* Stored records *

-.-.-

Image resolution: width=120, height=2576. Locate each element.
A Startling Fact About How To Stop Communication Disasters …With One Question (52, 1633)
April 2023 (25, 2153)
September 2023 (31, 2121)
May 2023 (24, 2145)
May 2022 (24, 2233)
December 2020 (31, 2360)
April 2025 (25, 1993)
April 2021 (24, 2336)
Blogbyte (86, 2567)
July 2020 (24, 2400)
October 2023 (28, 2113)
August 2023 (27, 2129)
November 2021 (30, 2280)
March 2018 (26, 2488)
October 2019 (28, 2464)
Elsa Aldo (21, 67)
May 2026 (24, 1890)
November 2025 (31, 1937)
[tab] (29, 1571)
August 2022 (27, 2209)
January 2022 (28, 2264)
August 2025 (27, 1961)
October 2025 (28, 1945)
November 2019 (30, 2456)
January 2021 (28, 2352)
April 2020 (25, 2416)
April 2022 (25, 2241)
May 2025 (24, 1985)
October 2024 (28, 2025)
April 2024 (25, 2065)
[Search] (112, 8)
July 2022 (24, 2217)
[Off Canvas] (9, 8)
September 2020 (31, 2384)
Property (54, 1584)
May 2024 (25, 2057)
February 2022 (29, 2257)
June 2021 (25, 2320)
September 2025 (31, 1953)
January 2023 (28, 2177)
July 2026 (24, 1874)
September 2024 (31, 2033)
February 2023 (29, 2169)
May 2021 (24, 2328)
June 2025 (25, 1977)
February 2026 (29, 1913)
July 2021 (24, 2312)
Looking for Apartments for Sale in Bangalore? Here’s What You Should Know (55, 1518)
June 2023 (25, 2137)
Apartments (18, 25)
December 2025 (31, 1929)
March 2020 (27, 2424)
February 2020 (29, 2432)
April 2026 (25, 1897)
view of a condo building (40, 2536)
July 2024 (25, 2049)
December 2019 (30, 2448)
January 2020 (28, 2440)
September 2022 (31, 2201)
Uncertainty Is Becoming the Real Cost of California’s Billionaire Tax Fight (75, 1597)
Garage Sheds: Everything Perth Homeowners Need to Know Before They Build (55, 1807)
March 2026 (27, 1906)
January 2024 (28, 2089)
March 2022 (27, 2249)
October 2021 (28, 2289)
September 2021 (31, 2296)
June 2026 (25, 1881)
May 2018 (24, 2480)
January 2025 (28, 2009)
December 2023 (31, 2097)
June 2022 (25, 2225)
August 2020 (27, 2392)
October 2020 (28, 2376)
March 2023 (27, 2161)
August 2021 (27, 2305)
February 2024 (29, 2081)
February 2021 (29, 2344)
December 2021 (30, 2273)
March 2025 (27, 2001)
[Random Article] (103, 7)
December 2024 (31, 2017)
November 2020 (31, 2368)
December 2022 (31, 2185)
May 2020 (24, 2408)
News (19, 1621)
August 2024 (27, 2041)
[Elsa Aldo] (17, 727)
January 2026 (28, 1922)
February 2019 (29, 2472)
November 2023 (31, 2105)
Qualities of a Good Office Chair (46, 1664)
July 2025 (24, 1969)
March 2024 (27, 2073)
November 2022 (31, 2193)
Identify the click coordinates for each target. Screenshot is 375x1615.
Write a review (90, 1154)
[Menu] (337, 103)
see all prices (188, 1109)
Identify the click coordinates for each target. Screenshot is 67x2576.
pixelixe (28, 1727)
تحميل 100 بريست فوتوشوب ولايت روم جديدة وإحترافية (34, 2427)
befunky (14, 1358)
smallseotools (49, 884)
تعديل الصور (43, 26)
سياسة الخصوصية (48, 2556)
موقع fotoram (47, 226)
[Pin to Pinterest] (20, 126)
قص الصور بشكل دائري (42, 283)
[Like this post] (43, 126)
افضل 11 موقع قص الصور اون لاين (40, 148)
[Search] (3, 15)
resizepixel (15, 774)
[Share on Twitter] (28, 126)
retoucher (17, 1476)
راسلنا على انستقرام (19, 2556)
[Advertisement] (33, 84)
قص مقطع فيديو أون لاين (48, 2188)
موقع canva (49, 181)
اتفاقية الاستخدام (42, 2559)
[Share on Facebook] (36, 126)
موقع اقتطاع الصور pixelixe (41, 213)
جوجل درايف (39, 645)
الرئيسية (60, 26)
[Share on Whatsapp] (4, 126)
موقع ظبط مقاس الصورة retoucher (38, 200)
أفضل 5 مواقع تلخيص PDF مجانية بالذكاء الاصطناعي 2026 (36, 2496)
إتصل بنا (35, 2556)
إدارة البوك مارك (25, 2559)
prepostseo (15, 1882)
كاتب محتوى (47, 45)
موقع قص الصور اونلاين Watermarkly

-.-.-

* TASK DETAILS *
What is needed is an exact copy of all the records.

* ANSWER SECTION *
Image resolution: width=120, height=2576. Locate each element.
A Startling Fact About How To Stop Communication Disasters …With One Question (52, 1633)
April 2023 (25, 2153)
September 2023 (31, 2121)
May 2023 (24, 2145)
May 2022 (24, 2233)
December 2020 (31, 2360)
April 2025 (25, 1993)
April 2021 (24, 2336)
Blogbyte (86, 2567)
July 2020 (24, 2400)
October 2023 (28, 2113)
August 2023 (27, 2129)
November 2021 (30, 2280)
March 2018 (26, 2488)
October 2019 (28, 2464)
Elsa Aldo (21, 67)
May 2026 (24, 1890)
November 2025 (31, 1937)
[tab] (29, 1571)
August 2022 (27, 2209)
January 2022 (28, 2264)
August 2025 (27, 1961)
October 2025 (28, 1945)
November 2019 (30, 2456)
January 2021 (28, 2352)
April 2020 (25, 2416)
April 2022 (25, 2241)
May 2025 (24, 1985)
October 2024 (28, 2025)
April 2024 (25, 2065)
[Search] (112, 8)
July 2022 (24, 2217)
[Off Canvas] (9, 8)
September 2020 (31, 2384)
Property (54, 1584)
May 2024 (25, 2057)
February 2022 (29, 2257)
June 2021 (25, 2320)
September 2025 (31, 1953)
January 2023 (28, 2177)
July 2026 (24, 1874)
September 2024 (31, 2033)
February 2023 (29, 2169)
May 2021 (24, 2328)
June 2025 (25, 1977)
February 2026 (29, 1913)
July 2021 (24, 2312)
Looking for Apartments for Sale in Bangalore? Here’s What You Should Know (55, 1518)
June 2023 (25, 2137)
Apartments (18, 25)
December 2025 (31, 1929)
March 2020 (27, 2424)
February 2020 (29, 2432)
April 2026 (25, 1897)
view of a condo building (40, 2536)
July 2024 (25, 2049)
December 2019 (30, 2448)
January 2020 (28, 2440)
September 2022 (31, 2201)
Uncertainty Is Becoming the Real Cost of California’s Billionaire Tax Fight (75, 1597)
Garage Sheds: Everything Perth Homeowners Need to Know Before They Build (55, 1807)
March 2026 (27, 1906)
January 2024 (28, 2089)
March 2022 (27, 2249)
October 2021 (28, 2289)
September 2021 (31, 2296)
June 2026 (25, 1881)
May 2018 (24, 2480)
January 2025 (28, 2009)
December 2023 (31, 2097)
June 2022 (25, 2225)
August 2020 (27, 2392)
October 2020 (28, 2376)
March 2023 (27, 2161)
August 2021 (27, 2305)
February 2024 (29, 2081)
February 2021 (29, 2344)
December 2021 (30, 2273)
March 2025 (27, 2001)
[Random Article] (103, 7)
December 2024 (31, 2017)
November 2020 (31, 2368)
December 2022 (31, 2185)
May 2020 (24, 2408)
News (19, 1621)
August 2024 (27, 2041)
[Elsa Aldo] (17, 727)
January 2026 (28, 1922)
February 2019 (29, 2472)
November 2023 (31, 2105)
Qualities of a Good Office Chair (46, 1664)
July 2025 (24, 1969)
March 2024 (27, 2073)
November 2022 (31, 2193)
Identify the click coordinates for each target. Screenshot is 375x1615.
Write a review (90, 1154)
[Menu] (337, 103)
see all prices (188, 1109)
Identify the click coordinates for each target. Screenshot is 67x2576.
pixelixe (28, 1727)
تحميل 100 بريست فوتوشوب ولايت روم جديدة وإحترافية (34, 2427)
befunky (14, 1358)
smallseotools (49, 884)
تعديل الصور (43, 26)
سياسة الخصوصية (48, 2556)
موقع fotoram (47, 226)
[Pin to Pinterest] (20, 126)
قص الصور بشكل دائري (42, 283)
[Like this post] (43, 126)
افضل 11 موقع قص الصور اون لاين (40, 148)
[Search] (3, 15)
resizepixel (15, 774)
[Share on Twitter] (28, 126)
retoucher (17, 1476)
راسلنا على انستقرام (19, 2556)
[Advertisement] (33, 84)
قص مقطع فيديو أون لاين (48, 2188)
موقع canva (49, 181)
اتفاقية الاستخدام (42, 2559)
[Share on Facebook] (36, 126)
موقع اقتطاع الصور pixelixe (41, 213)
جوجل درايف (39, 645)
الرئيسية (60, 26)
[Share on Whatsapp] (4, 126)
موقع ظبط مقاس الصورة retoucher (38, 200)
أفضل 5 مواقع تلخيص PDF مجانية بالذكاء الاصطناعي 2026 (36, 2496)
إتصل بنا (35, 2556)
إدارة البوك مارك (25, 2559)
prepostseo (15, 1882)
كاتب محتوى (47, 45)
موقع قص الصور اونلاين Watermarkly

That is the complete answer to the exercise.